O trabalho sujo de Kissinger foi muito além do Sudeste Asiático e da América do Sul. Juntamente com Nixon, apoiou o esforço brutal do governo militar do antigo Paquistão Ocidental para suprimir os nacionalistas bengalis no antigo Paquistão Oriental, onde hoje é o Bangladesh. Um estudo recente estimou o número de mortos nesse conflito em 269 mil pessoas, com milhões de refugiados empurrados para a vizinha Índia. Kissinger também deu luz verde à invasão de Timor-Leste pelo ditador indonésio Suharto em 1975, desencadeando um conflito que iria, entre 1976 e 1980, matar pelo menos 100.000 pessoas numa população total de aproximadamente 650.000.
Esta é apenas uma amostra das actividades de Kissinger, que continuariam nas décadas seguintes à sua saída do governo, quando trabalhou como consultor privado e guru, de alguma forma, para uma ampla variedade de líderes políticos e empresariais. “Nenhum antigo conselheiro de segurança nacional ou secretário de Estado exerceu tanta influência depois de deixar o cargo como Kissinger”, observa o historiador Greg Grandin no seu obituário para The Nation. Essa influência explica por que, como observa Spencer Ackerman na Rolling Stone, Kissinger “morreu como celebridade”, um membro valorizado e festejado do establishment americano.
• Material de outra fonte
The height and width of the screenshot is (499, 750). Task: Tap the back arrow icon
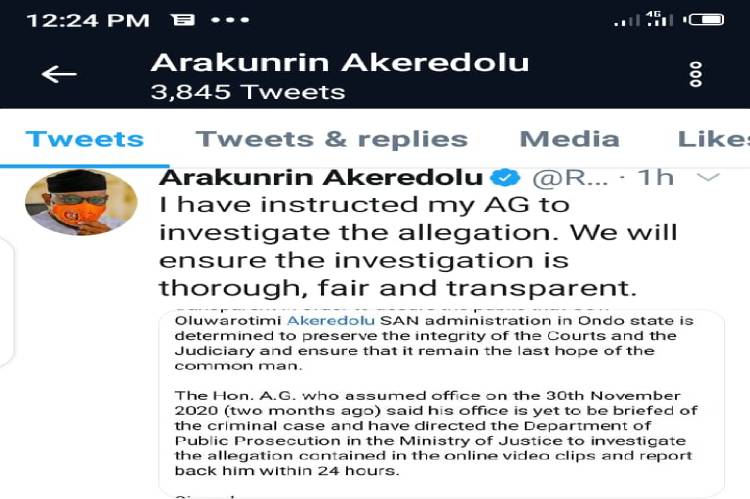pyautogui.click(x=59, y=74)
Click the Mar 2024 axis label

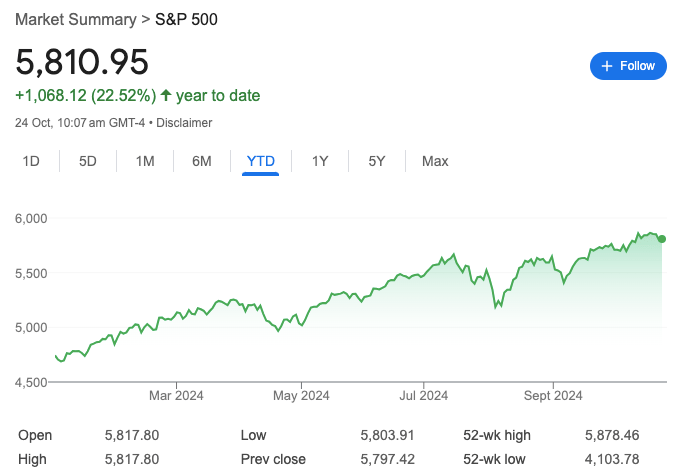pos(176,396)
A morte de Kissinger ocorre num momento de crescente ansiedade quanto ao futuro da democracia americana. Existe um receio real de que Donald Trump, se for concedido um segundo mandato na Casa Branca, desmantele o nosso sistema de autogoverno constitucional em favor de algum tipo de autocracia. Vale a pena, então, pensar não apenas na influência de Kissinger na política externa americana, mas também na sua influência na democracia americana. Isto pode ser resumido no desprezo que ele expressou pela democracia chilena quando observou que não havia razão para os Estados Unidos “aguardarem e deixarem o Chile tornar-se comunista apenas devido à estupidez do seu próprio povo”.
Kissinger, tal como o seu patrono Nixon, não demonstrou nada além de desprezo pela responsabilização, pela opinião pública ou pelo Estado de Direito. Escrevendo para o The Atlantic, o historiador Gary J. Bass observa que Kissinger ignorou completamente uma proibição do Congresso contra o envio de armas para o Paquistão.
Ele ignorou os avisos de assessores da Casa Branca e advogados do Departamento de Estado e do Pentágono de que seria ilegal transferir armas para o Paquistão. Em 1971, com a presença do procurador-geral John Mitchell, Nixon perguntou a Kissinger: “É realmente tão contra a nossa lei?” Kissinger admitiu que sim. Não se preocupando em inventar uma teoria jurídica sobre o poder executivo, Nixon e Kissinger simplesmente seguiram em frente e fizeram-no de qualquer maneira. “Inferno”, disse Nixon, “já fizemos pior”.